Reputation: 155
I'm using ggdist
(which is awesome) to show variability within a sample. I have a series of means, SDs, and std.errors and I want to use the stat_interval()
function to show the 50%, 80%, 90%, and 95% confidence intervals of these samples. It seems that they're calculating something different because the intervals being plotted are very different to when I calculate confidence intervals manually. Does anyone know what I'm doing wrong / what the function is doing?
The 95% CI of Sample 1 in the attached plot should be from 39.38 - 39.62 but it's being plotted much larger (nearly 38.5 - 40.5, see image).
Reprex ↓
library(tidyverse)
library(ggdist)
data <- tibble::tribble(
~n, ~mean, ~SD, ~se,
"Sample 1", 39.5, 0.5, 0.0625,
"Sample 2", 39.4, 0.6, 0.0750
)
data |>
ggplot(aes(xdist = dist_normal(mean, SD), y = fct_rev(factor(n)))) +
stat_interval(.width = c(.5, .8, .9, .95), position = "dodge")
Upvotes: 2
Views: 472
Reputation: 1
One way to get 95% CI in your plot would be to simply add a stat_summary() function to your plot. For example:
stat_summary(aes(y = VAR), fun.data = mean_cl_boot, geom = "errorbar", width = 0, size = 1, color = "black")

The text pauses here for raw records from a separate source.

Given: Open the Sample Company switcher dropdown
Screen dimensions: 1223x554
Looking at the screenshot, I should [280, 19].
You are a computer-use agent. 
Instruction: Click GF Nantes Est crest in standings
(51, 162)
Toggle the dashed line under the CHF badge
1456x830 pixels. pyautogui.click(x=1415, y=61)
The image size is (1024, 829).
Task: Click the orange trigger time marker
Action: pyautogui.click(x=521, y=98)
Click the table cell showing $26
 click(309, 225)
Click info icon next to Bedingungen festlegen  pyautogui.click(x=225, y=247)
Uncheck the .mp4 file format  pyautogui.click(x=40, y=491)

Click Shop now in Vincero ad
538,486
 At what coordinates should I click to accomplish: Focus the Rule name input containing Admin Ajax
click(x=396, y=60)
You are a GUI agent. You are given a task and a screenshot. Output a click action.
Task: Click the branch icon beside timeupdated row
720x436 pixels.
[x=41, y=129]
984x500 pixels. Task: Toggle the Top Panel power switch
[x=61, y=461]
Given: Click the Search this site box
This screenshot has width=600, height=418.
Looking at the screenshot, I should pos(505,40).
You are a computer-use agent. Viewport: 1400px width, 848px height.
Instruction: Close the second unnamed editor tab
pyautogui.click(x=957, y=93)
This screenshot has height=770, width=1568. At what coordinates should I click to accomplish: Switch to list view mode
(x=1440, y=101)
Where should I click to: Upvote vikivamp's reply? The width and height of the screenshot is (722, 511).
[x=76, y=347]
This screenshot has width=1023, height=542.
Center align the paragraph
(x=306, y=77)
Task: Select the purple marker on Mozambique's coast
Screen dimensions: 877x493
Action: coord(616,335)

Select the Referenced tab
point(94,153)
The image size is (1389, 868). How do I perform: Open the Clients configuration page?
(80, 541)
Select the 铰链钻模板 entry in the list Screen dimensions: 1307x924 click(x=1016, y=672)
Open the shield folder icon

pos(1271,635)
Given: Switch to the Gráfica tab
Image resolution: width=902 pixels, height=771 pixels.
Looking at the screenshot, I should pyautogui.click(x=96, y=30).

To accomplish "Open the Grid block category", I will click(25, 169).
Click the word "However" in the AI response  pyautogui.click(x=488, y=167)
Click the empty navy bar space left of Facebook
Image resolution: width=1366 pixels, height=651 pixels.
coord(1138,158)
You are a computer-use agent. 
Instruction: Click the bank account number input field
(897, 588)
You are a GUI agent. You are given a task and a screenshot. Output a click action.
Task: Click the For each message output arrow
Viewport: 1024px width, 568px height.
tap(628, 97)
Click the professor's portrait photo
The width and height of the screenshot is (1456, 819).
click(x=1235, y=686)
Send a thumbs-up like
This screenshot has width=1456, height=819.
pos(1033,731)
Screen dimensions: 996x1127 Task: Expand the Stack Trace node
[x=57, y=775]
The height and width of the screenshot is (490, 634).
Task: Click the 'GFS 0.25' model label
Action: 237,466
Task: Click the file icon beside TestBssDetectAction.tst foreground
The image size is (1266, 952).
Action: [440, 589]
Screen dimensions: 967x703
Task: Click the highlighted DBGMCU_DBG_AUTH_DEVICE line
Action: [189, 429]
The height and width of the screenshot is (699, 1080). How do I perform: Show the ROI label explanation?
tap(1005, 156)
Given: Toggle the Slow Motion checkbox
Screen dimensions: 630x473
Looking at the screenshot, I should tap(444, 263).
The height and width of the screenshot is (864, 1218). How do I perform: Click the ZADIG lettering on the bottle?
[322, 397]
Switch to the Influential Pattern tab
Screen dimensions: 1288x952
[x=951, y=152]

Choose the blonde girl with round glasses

if then you don't want the point and interval from the stat_interval() function to show in your plot, you can make it invisible by setting interval_alpha and point_alpha = 0 within stat_interval()
Upvotes: 0
Reputation: 83
I believe the ranges being plotted are simply the quantiles, not confidence intervals. e.g.:
> quantile(rnorm(10000, 39.5, 0.5), c(0.025, 0.975 ))
2.5% 97.5%
38.49979 40.46578
For confidence intervals, I think you are looking for Students T. e.g.:
data %>%
ggplot(aes(xdist = distributional::dist_student_t( 63, mean, se), y = fct_rev(factor(n)))) +
stat_interval(.width = c(.5, .8, .9, .95), position = "dodge")
Upvotes: 2